Why "Raw Data Now" Could Fail...
Tim Berners-Lee has made a call for governments to open up their data. Indeed, Tim's been appointed by the UK government to do just that.
His central thesis is that we, the taxpayers, have paid for government research and data - we should be able to access it. Easy, free and unfettered access to raw, unadulterated data will allow us to do wonderful things.
Take a look at his recent TED Talk, it's inspiring stuff.
I think there's a fatal flaw in his plan.
Data, in its raw form is hard to come by. Data in databases is, in my experience, a rarity.
Data is usually held in Excel workbooks or Word documents or, more likely, random emails.
Let's take, as a perfect example, the Post Office.
Tom Taylor wanted to know the location of every postbox in the UK.
This is the sort of information which could be very useful to all sorts of projects. A widget to tell you where the nearest postbox was which hadn't missed the last pickup. If you were looking for a new place to live, knowing where the postboxes were would be helpful. Perhaps there is a public health implication that none of us are aware of yet.
It's the sort of small, bespoke manipulation of information which having free access of data makes possible.
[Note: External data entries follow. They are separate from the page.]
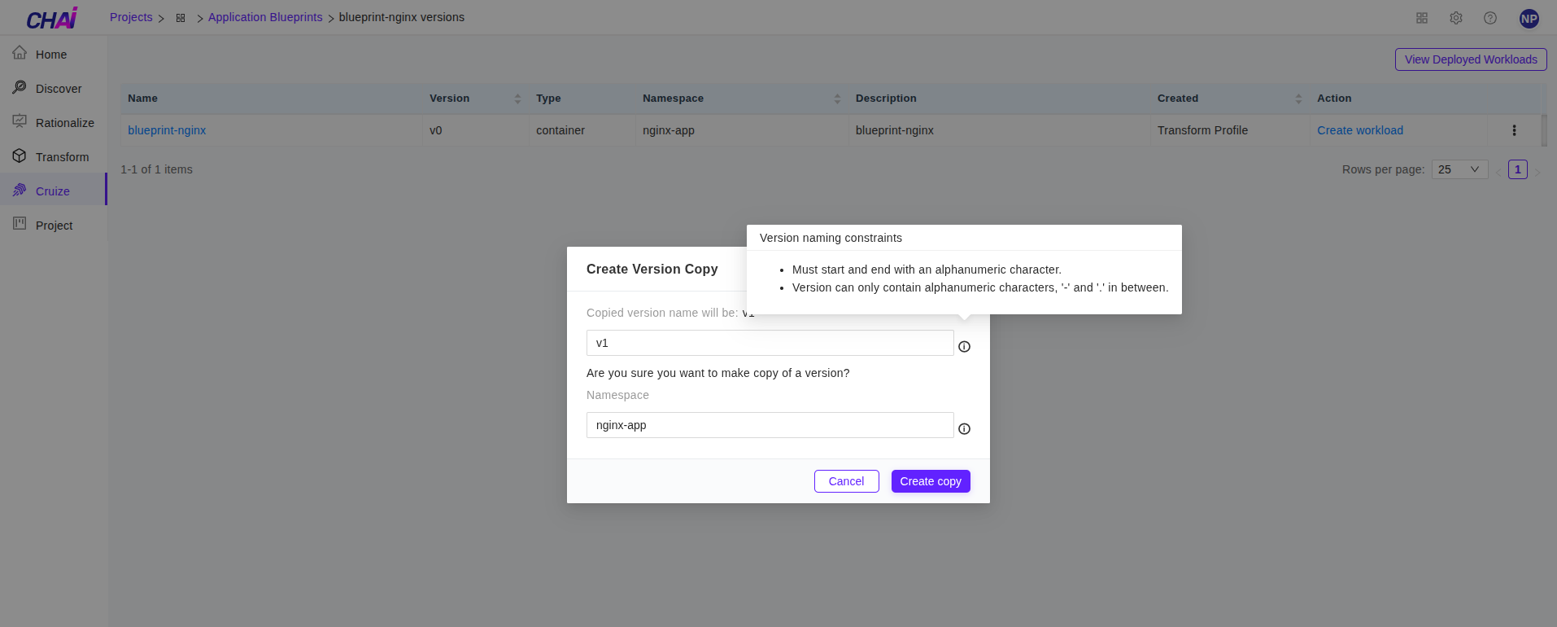
Task: Click info icon beside version name field
Action: coord(964,347)
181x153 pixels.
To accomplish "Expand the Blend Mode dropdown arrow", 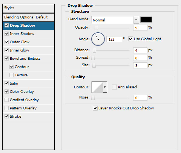I will point(136,20).
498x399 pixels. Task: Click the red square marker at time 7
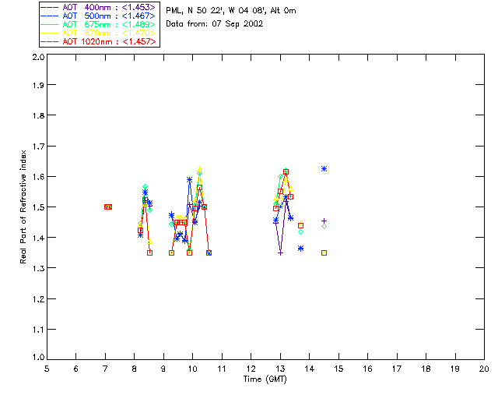point(107,207)
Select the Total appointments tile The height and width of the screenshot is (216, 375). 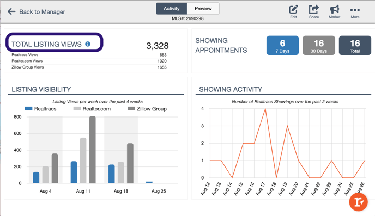[x=355, y=45]
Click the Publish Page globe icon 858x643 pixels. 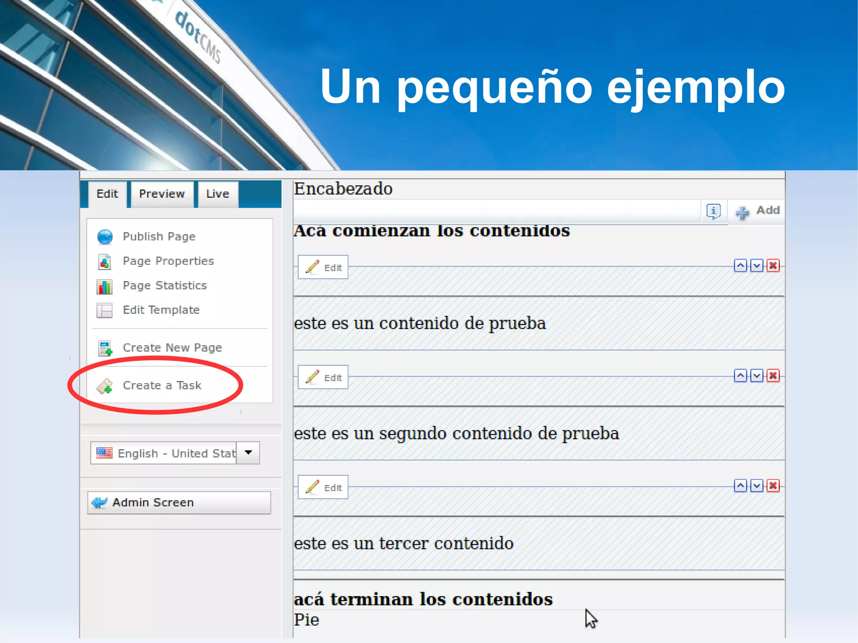(105, 237)
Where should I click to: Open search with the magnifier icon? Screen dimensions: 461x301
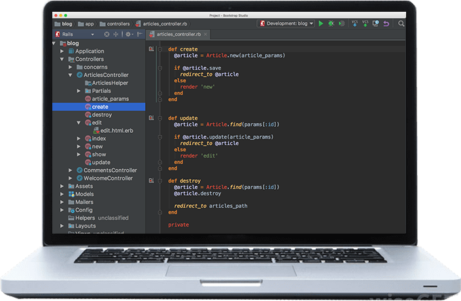click(402, 24)

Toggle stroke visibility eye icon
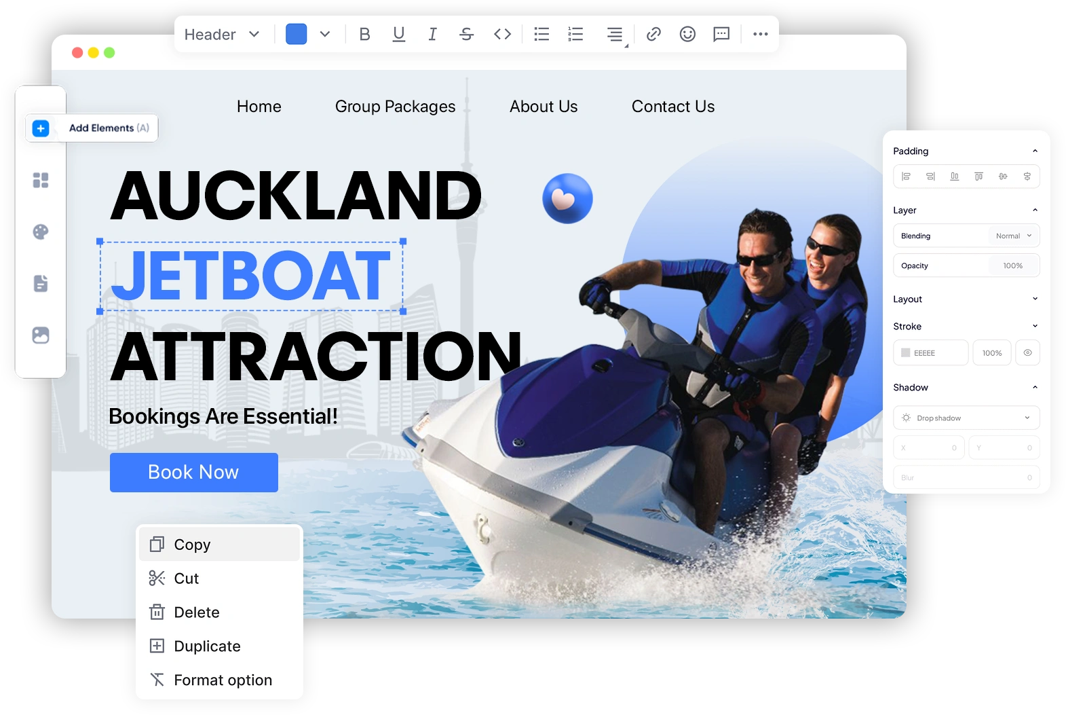tap(1027, 353)
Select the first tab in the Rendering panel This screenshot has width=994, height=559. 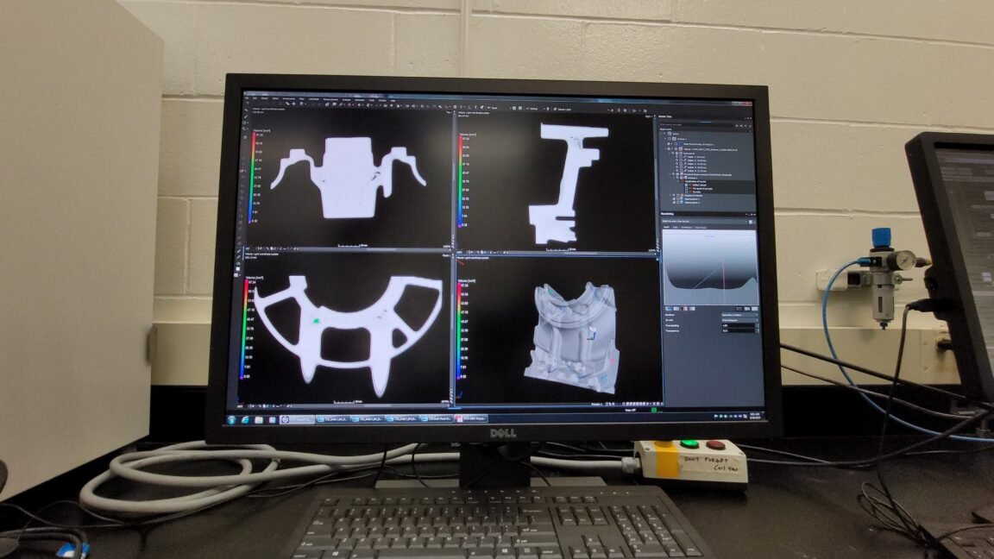click(x=665, y=228)
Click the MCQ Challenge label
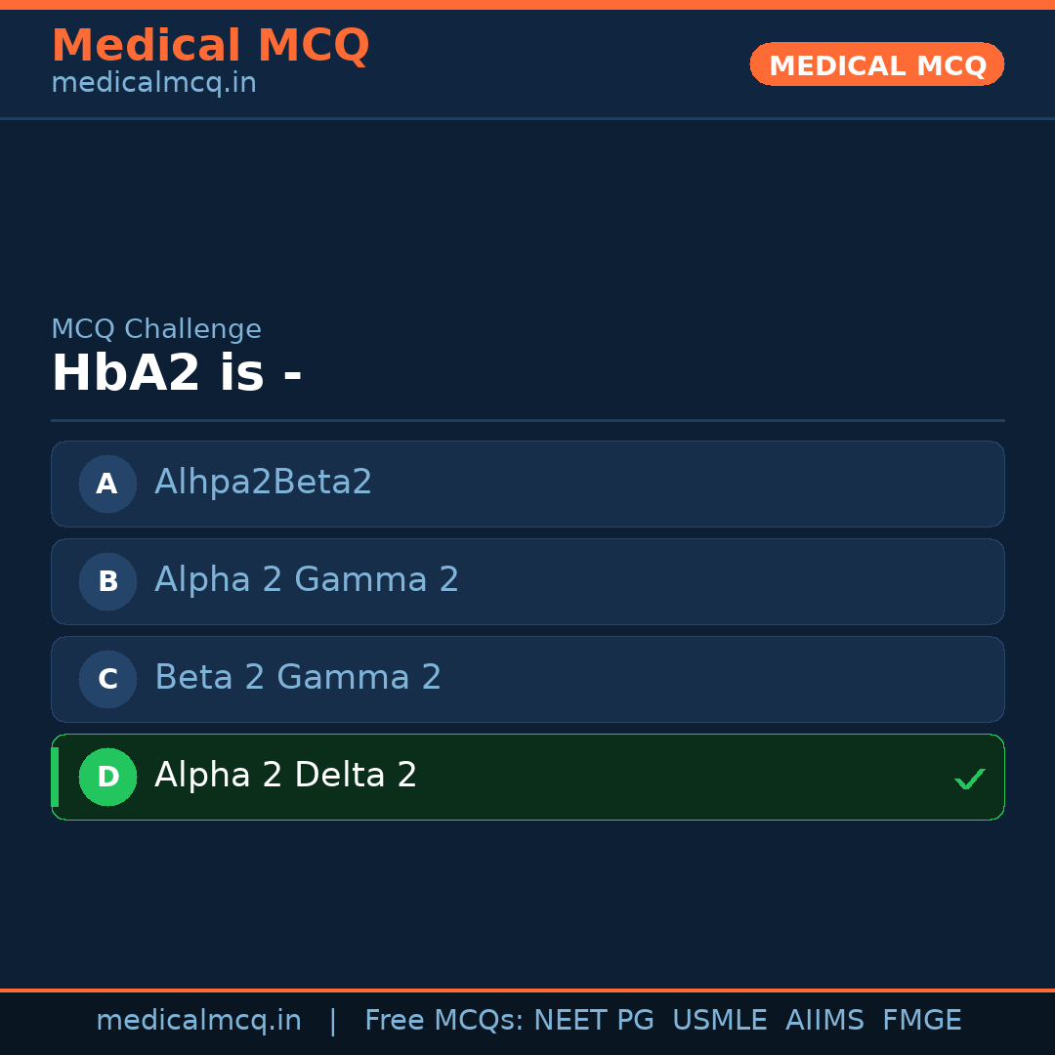Image resolution: width=1055 pixels, height=1055 pixels. click(156, 329)
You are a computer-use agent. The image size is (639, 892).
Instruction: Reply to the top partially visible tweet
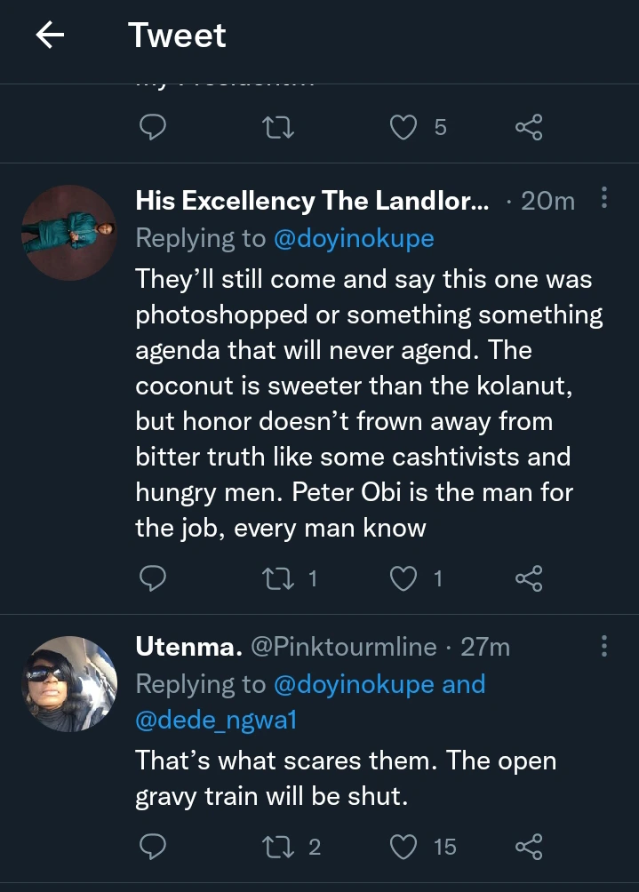[154, 128]
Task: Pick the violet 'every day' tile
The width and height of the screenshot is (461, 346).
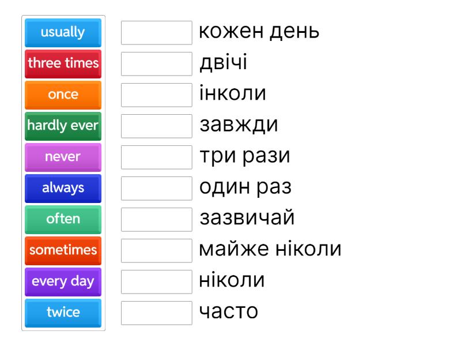Action: (x=63, y=281)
So Tom makes a Freedom of Information request to the Post Office.
You can read the whole story yourself, but in synopsis, the Post office doesn't hold these data!
Local Post offices may do - but it's probably on scraps of paper, old print outs, a list in an obscure data format on an old PC that's never backed up.
So, some bright spark creates a database in Microsoft Access. Not only is Access a barely credible alternative to a database but (and here's the punchline) the database they've created doesn't record post codes properly!
Now, this isn't a crappily designed products built by EDS or Captia to an ever changing specification - this is a in house design. Probably specced and built by someone with a day's training in Access. People who only think they know what they're doing are dangerous.
Because it's only designed for internal use - and light use at that - the data and its structure are of extremely low quality.
At best, huge tranches of data are held in barely functional, imperfect databases. The rest as flat files on individual computers in multiple inconsistent revisions.
Now, it's been several years since I've worked for a local government, but I can't believe too much has changed since then. Especially given what I see in day-to-day business. For some of the companies that I do business with, the very idea of having a database is akin to science fiction. Everyone knows that best practice is to keep data centralised location in a well maintained database. But everyone knows that's it's easier, in the short term, to keep the data in a spreadsheet on your desktop.
So, the challenge is 3-fold. 1. Convince people that placing information is a good thing to do. 2. Designing databases which are both correct & useful. 3. Freeing the data from their hellish-Excel bondage.
It won't be easy. However, the end result will be worthwhile.
But it's up to all of us - whether we're in public or private service - to make sure the data we're creating is rational, well formed and accessible.
Edit: 29/06/2009 Tim has posted about Putting Government Data Online.
The chances are quite high that the data your department/agency runs off will be largely in relational databases, often with a large amount in spreadsheets.
Doug Aitken says:
I totally agree with you, it's simple things and practices that would make life a whole lot easier. I work in a part of a large company and a lot of our data is held in spreadsheets but I'm sure a lot is also in databases. I might actually try & find out, might be useful!
Matthew says:
Having the data is enough if you get people to improve it for you: http://www.dracos.co.uk/play/locating-postboxes/ 🙂